Figure 6.

NLRP3 inflammasome in KCs is activated by extracellular histones through TLR9 pathway. Whole cell lysate from KCs after stimulation was subjected to western blot analysis of activated caspase-1, IL-1β and IL-18. For Western blot images: The blots shown are representatives of three experiments with similar results. (A) Cultured mouse KCs were exposed to hypoxia (1% O₂) from 0 to 12 hours. (B) The activated caspase-1 in cultured KCs obtained WT mice stimulated with normoxia or hypoxia (1% O₂) overnight was visualized with caspase-1 fluorochrome inhibitor of caspase-1 reagent and observed under confocal microscope. Green, actin; blue, nuclei; red, activated caspase-1. (C) Cultured KCs from WT or TLR9 mutant mice were stimulated with exogenous histones from dosage of 0 to 50 μg/mL for 12 hours. (D) The activated caspase-1 in cultured KCs that were stimulated with exogenous histones (25 μg/mL) or TLR9 agonist (15μg/mL) or PBS for 12 hours, was visualized with caspase-1 fluorochrome inhibitor of caspase-1 reagent and observed under confocal microscope.
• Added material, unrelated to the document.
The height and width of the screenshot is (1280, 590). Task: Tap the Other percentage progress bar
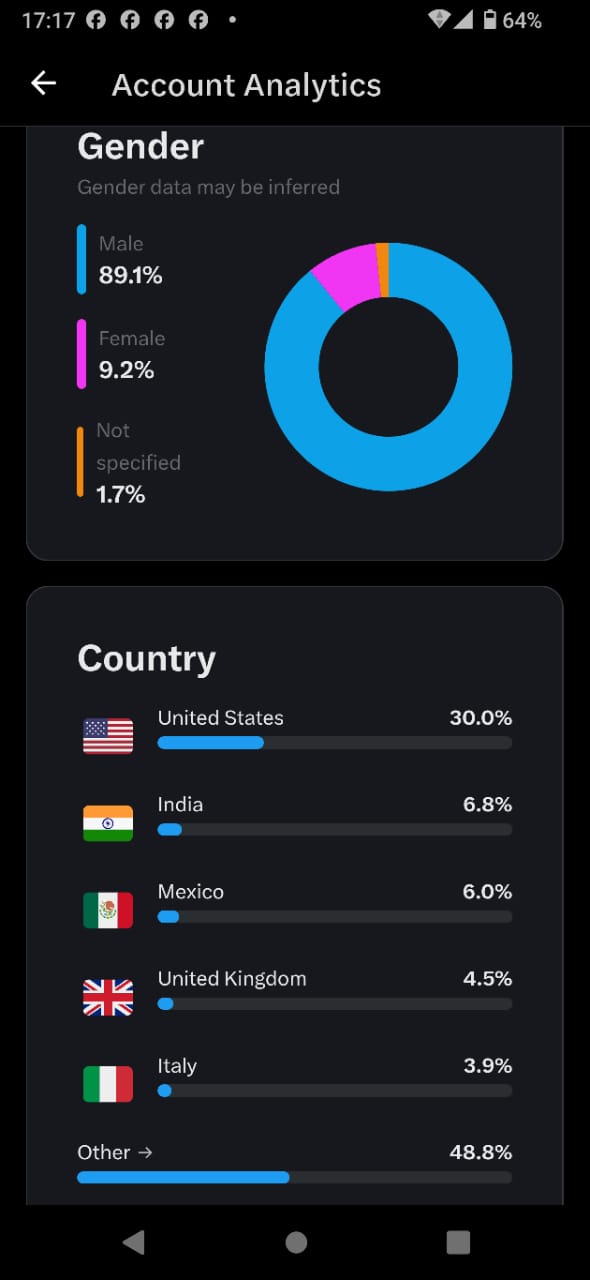tap(294, 1177)

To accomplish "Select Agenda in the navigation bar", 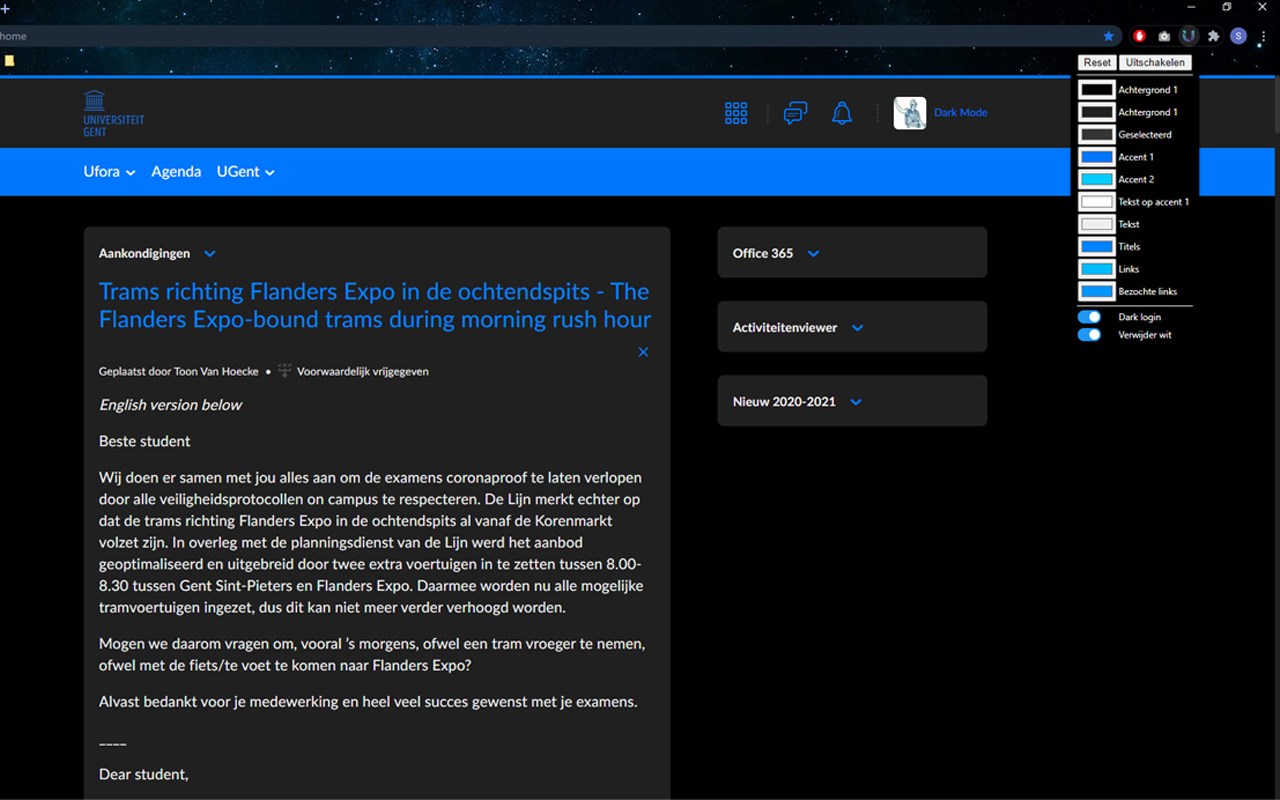I will [x=176, y=171].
Green, actin; blue, nuclei; red, activated caspase-1. (E) Cultured mouse KCs were stimulated with TLR9 agonist from dosage of 0 to 15μg/mL for 12 hours. (F) Quantitation of activated caspase-1 in cultured mouse KCs was measured using the analytical software MetaMorph^™ and normalized to nuclei within the sample field. ANOVA Holm-Sidak method, *P < 0.05; Histones or TLR9 agonist vs. PBS treated-KCs, **P < 0.05; Hypoxia vs. Normoxia treated KCs. (G) Cultured mouse KCs were stimulated with TLR9 antagonist or/and exogenous histones for 12 hours.